The risk for cancer-associated VTE depends on cancer type and is generally higher in patients with metastatic disease; an international meta-analysis of VTE in patients with cancer found an annual incidence between 0.5% and 20% depending on cancer type and other risk factors.[4] Several validated risk scoring models exist for cancer-associated VTE, which include factors based on clinical characteristics (e.g. tumor type and body mass index), laboratory parameters (e.g. hemoglobin levels and thrombocyte counts), and biomarkers (e.g. soluble P-selectin and D-dimer).[5–8]
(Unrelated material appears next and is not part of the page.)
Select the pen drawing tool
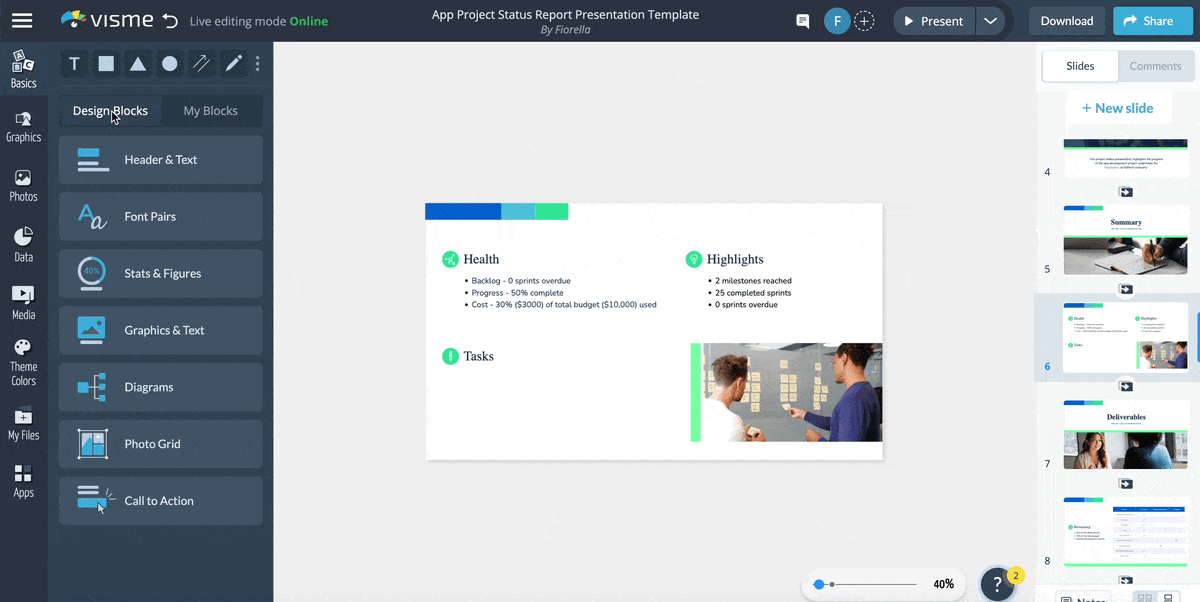1200x602 pixels. point(233,63)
Treatment of VTE in patients with cancer can be challenging due to complications including increased risk of bleeding and potential drug–drug interactions with chemotherapy. Vitamin K antagonists (VKAs) after initial heparin treatment were a recommended option for long-term oral treatment of VTE in patients without cancer.[9] However, VKAs are not recommended for cancer-associated VTE. Relative to patients without cancer, patients with cancer are at threefold to fourfold higher risk for VTE recurrence even with VKA treatment and are up to a sixfold higher risk for anticoagulant-associated bleeding.[10,11] Furthermore, potential complications of cancer treatment such as chemotherapy-induced vomiting and drug–drug interactions between VKAs and anticancer medications can interfere with oral anticoagulants.[12,13] Low-molecular-weight heparin (LMWH) treatment is associated with similar or lower rates of VTE recurrence and bleeding relative to VKAs in patients with cancer-associated VTE, does not rely on gastrointestinal absorption, and interacts minimally with chemotherapy agents.[12,14,15] Therefore, LMWH is recommended by clinical guidelines and other practice guidance as first-line treatment of short- and long-term management of cancer-associated VTE.[12,13,16–19]
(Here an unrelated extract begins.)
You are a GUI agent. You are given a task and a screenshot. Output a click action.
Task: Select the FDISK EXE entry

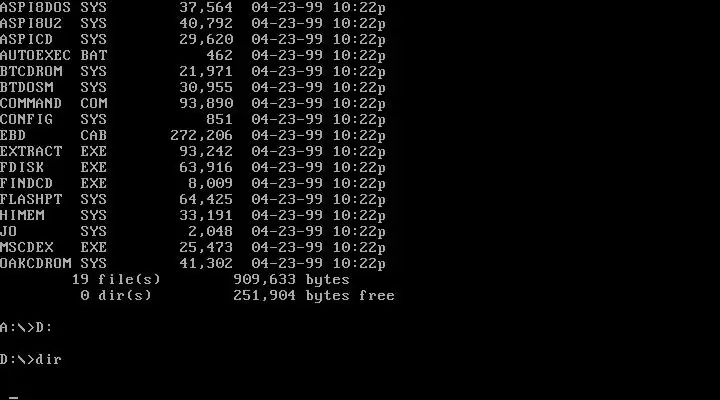tap(193, 168)
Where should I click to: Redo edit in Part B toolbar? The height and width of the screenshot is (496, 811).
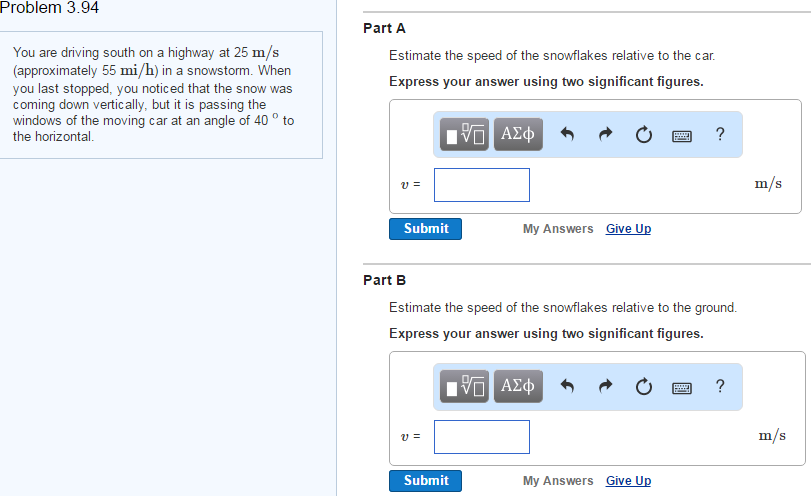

Direct oral anticoagulants (DOACs), including direct thrombin inhibitors (dabigatran) and direct factor Xa inhibitors (rivaroxaban, apixaban, edoxaban, and betrixaban), have advantages relative to VKAs including fixed dose regimen, predictable pharmacology and anticoagulation, and no need for regular laboratory monitoring. In addition, unlike LMWH, DOACs are orally dosed and do not require long-term subcutaneous injections, which can act as a barrier to regular LMWH treatment.[20] As a class, DOACs have similar efficacy as VKAs for treatment of acute VTE, but are associated with less major bleeding.[21] Until recently, there was limited clinical data from randomized clinical trials on efficacy and safety of DOACs versus LMWH for treatment of cancer-associated VTE. However, newly available evidence suggests a role for DOACs for VTE treatment in many patients with cancer. This review will discuss the current standard of treatment and the existing evidence, newly published and ongoing studies, and possible issues regarding DOACs for treatment of VTE in patients with cancer.